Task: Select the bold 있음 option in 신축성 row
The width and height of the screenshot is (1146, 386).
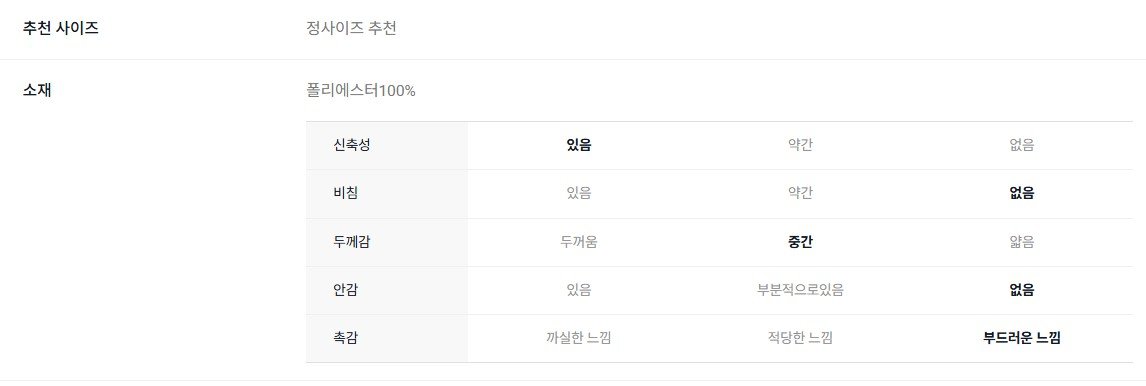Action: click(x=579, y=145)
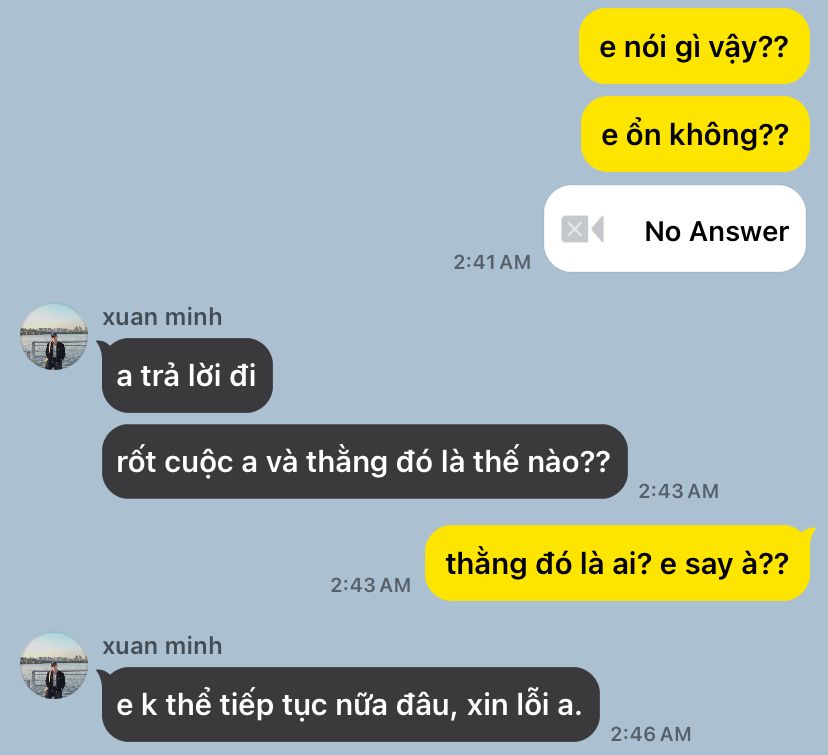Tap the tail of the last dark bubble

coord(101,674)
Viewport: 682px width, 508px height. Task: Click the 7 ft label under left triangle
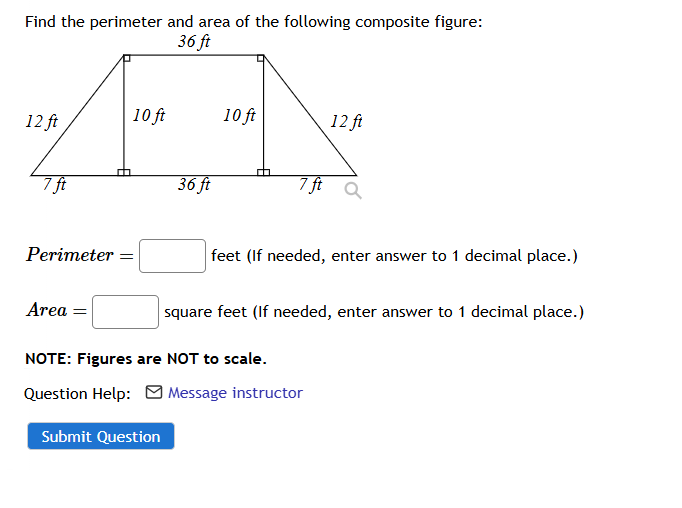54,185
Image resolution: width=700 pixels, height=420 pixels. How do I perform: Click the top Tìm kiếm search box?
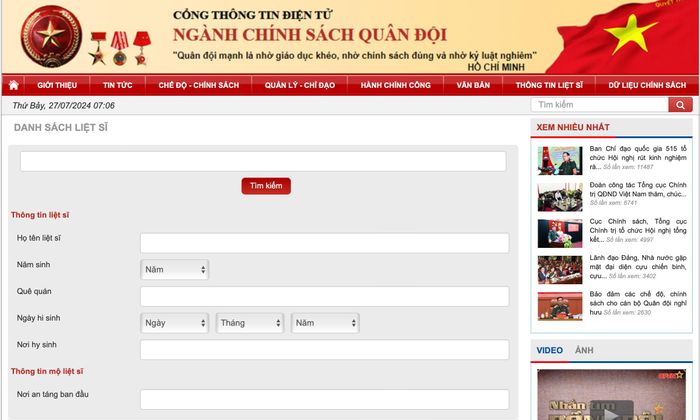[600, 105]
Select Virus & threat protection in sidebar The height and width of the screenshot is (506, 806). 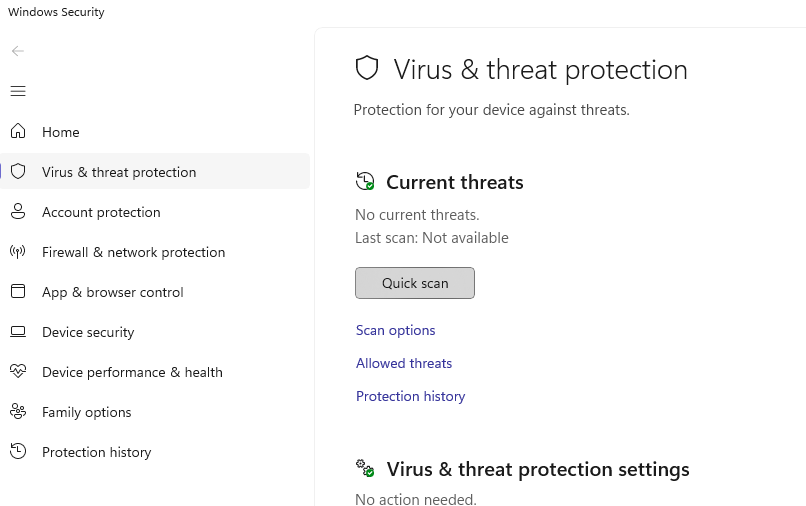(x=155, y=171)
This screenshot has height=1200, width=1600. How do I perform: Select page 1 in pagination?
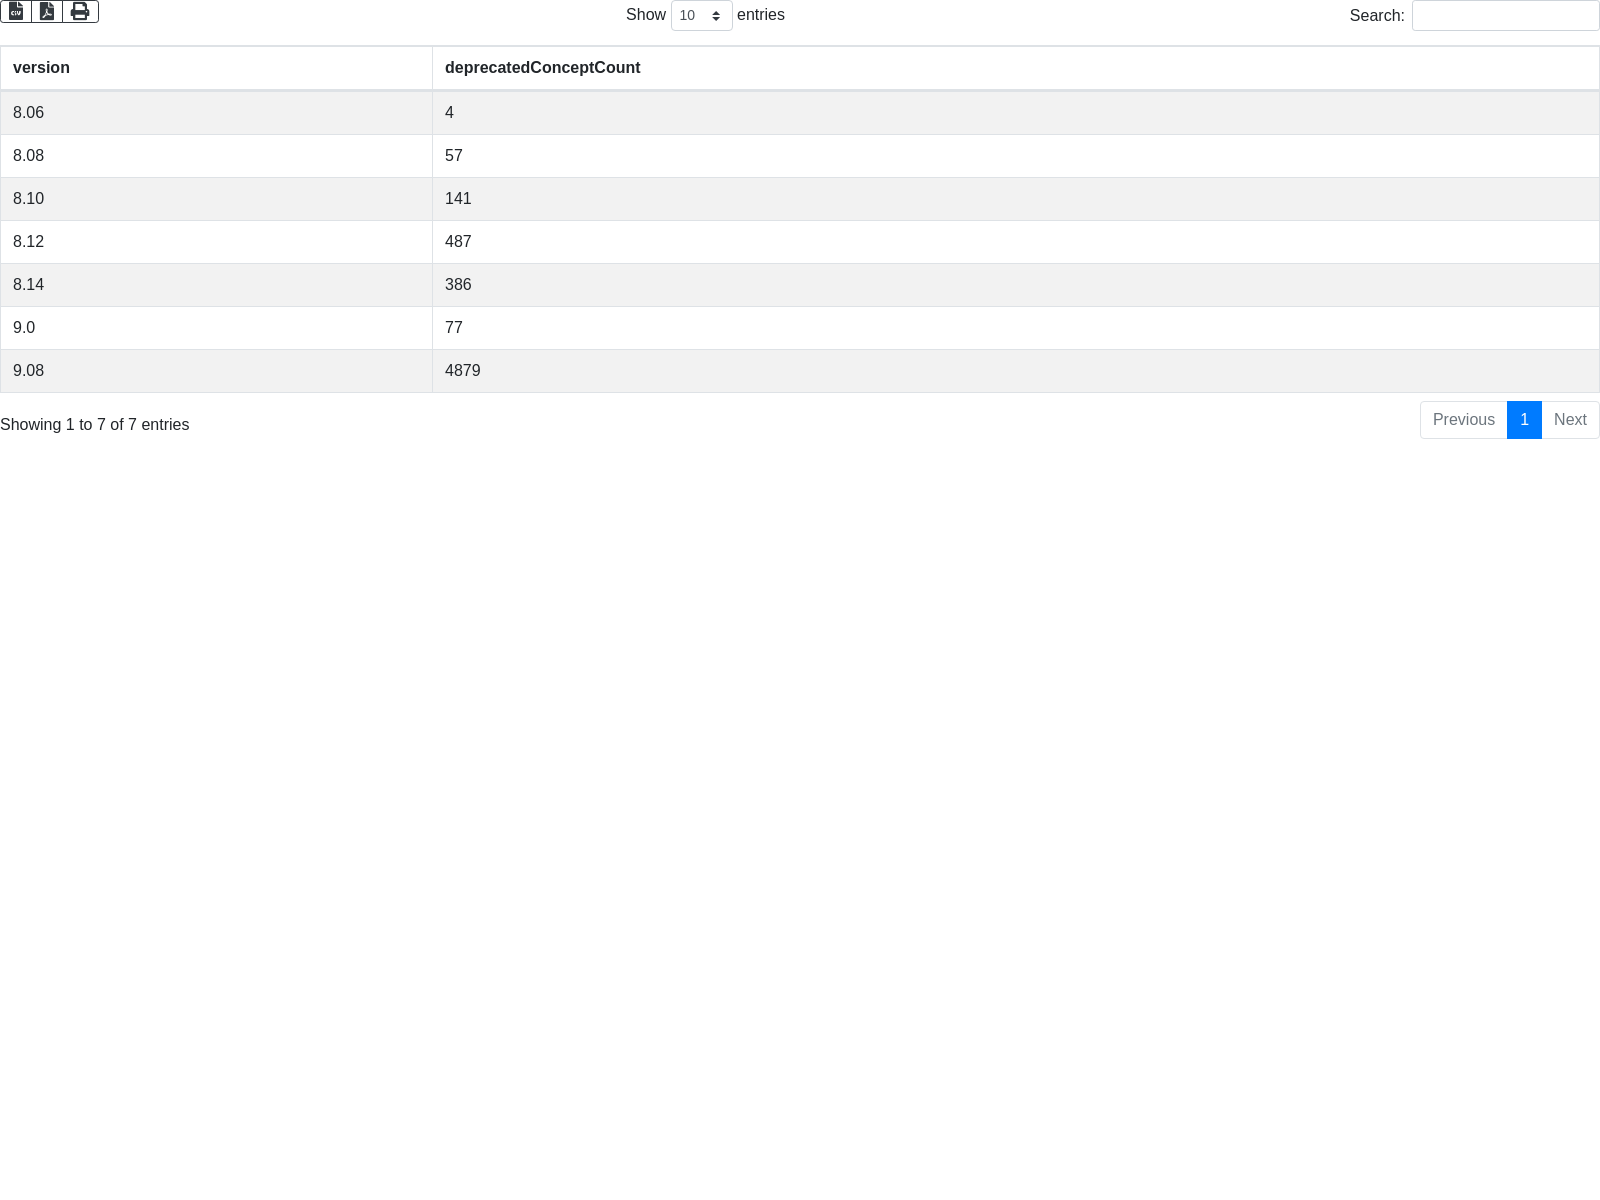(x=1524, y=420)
- - - - -
- [Problem to work on]
Take the records above from the line with "This screenshot has" down to their last line and please copy those lines exactly, without the pictures.

- [Solution]
This screenshot has height=1200, width=1600. How do I perform: Select page 1 in pagination?
(x=1524, y=420)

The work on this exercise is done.